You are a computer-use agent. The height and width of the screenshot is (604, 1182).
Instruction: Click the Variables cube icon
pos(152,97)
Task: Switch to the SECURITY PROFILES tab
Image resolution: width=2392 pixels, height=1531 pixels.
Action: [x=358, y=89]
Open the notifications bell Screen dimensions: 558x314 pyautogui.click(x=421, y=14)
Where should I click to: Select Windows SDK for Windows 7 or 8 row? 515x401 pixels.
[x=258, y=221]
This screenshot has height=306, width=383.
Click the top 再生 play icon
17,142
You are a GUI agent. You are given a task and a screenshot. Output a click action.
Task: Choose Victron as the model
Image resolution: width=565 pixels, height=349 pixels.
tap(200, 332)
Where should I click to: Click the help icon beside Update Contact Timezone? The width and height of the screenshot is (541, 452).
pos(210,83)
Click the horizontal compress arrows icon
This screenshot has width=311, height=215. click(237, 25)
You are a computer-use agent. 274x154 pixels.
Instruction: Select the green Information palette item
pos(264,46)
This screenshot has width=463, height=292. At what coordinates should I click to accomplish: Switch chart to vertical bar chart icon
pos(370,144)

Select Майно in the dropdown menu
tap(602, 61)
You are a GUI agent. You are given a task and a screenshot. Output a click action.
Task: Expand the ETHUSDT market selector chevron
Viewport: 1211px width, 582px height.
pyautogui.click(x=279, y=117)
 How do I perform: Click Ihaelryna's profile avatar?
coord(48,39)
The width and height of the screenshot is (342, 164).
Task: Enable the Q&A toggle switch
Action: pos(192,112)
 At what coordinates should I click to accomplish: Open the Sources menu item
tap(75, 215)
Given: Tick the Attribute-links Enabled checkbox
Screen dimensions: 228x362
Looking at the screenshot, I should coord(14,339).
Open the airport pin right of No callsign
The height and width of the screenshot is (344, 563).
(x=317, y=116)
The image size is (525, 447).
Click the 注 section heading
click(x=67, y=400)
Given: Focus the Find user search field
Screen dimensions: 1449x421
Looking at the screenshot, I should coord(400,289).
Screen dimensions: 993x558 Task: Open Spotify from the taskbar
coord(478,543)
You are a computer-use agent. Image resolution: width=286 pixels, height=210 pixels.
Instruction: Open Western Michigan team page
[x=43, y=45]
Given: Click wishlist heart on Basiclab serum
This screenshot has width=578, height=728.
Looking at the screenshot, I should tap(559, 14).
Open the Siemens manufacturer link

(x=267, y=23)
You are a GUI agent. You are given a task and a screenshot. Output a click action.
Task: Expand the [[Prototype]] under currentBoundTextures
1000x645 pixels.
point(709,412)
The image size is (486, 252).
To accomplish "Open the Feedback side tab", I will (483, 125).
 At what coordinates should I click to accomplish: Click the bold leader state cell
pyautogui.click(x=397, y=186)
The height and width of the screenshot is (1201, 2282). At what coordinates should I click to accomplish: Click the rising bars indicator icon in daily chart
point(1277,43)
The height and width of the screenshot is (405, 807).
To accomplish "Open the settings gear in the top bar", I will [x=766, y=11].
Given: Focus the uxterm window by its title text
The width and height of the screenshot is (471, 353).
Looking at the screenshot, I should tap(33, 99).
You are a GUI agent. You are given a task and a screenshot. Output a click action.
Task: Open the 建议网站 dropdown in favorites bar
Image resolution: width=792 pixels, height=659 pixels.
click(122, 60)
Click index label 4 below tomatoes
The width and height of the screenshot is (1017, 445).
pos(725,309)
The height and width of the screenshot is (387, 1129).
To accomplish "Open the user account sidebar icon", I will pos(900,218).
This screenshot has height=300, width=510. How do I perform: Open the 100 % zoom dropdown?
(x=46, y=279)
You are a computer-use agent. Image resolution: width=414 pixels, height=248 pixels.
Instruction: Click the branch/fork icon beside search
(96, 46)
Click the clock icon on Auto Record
• • •
#### [Task brief]
Please copy the rows above exactly, from the very first line through the line containing "coord(478,543)", including both.

#### [Task response]
You are a computer-use agent. The height and width of the screenshot is (604, 1182).
Instruction: Click the Variables cube icon
pos(152,97)
Task: Switch to the SECURITY PROFILES tab
Image resolution: width=2392 pixels, height=1531 pixels.
Action: [x=358, y=89]
Open the notifications bell Screen dimensions: 558x314 pyautogui.click(x=421, y=14)
Where should I click to: Select Windows SDK for Windows 7 or 8 row? 515x401 pixels.
[x=258, y=221]
This screenshot has height=306, width=383.
Click the top 再生 play icon
17,142
You are a GUI agent. You are given a task and a screenshot. Output a click action.
Task: Choose Victron as the model
Image resolution: width=565 pixels, height=349 pixels.
tap(200, 332)
Where should I click to: Click the help icon beside Update Contact Timezone? The width and height of the screenshot is (541, 452).
pos(210,83)
Click the horizontal compress arrows icon
This screenshot has width=311, height=215. click(237, 25)
You are a computer-use agent. 274x154 pixels.
Instruction: Select the green Information palette item
pos(264,46)
This screenshot has width=463, height=292. At what coordinates should I click to accomplish: Switch chart to vertical bar chart icon
pos(370,144)

Select Майно in the dropdown menu
tap(602, 61)
You are a GUI agent. You are given a task and a screenshot. Output a click action.
Task: Expand the ETHUSDT market selector chevron
Viewport: 1211px width, 582px height.
pyautogui.click(x=279, y=117)
 How do I perform: Click Ihaelryna's profile avatar?
coord(48,39)
The width and height of the screenshot is (342, 164).
Task: Enable the Q&A toggle switch
Action: pos(192,112)
 At what coordinates should I click to accomplish: Open the Sources menu item
tap(75, 215)
Given: Tick the Attribute-links Enabled checkbox
Screen dimensions: 228x362
Looking at the screenshot, I should coord(14,339).
Open the airport pin right of No callsign
The height and width of the screenshot is (344, 563).
(x=317, y=116)
The image size is (525, 447).
Click the 注 section heading
click(x=67, y=400)
Given: Focus the Find user search field
Screen dimensions: 1449x421
Looking at the screenshot, I should coord(400,289).
Screen dimensions: 993x558 Task: Open Spotify from the taskbar
coord(478,543)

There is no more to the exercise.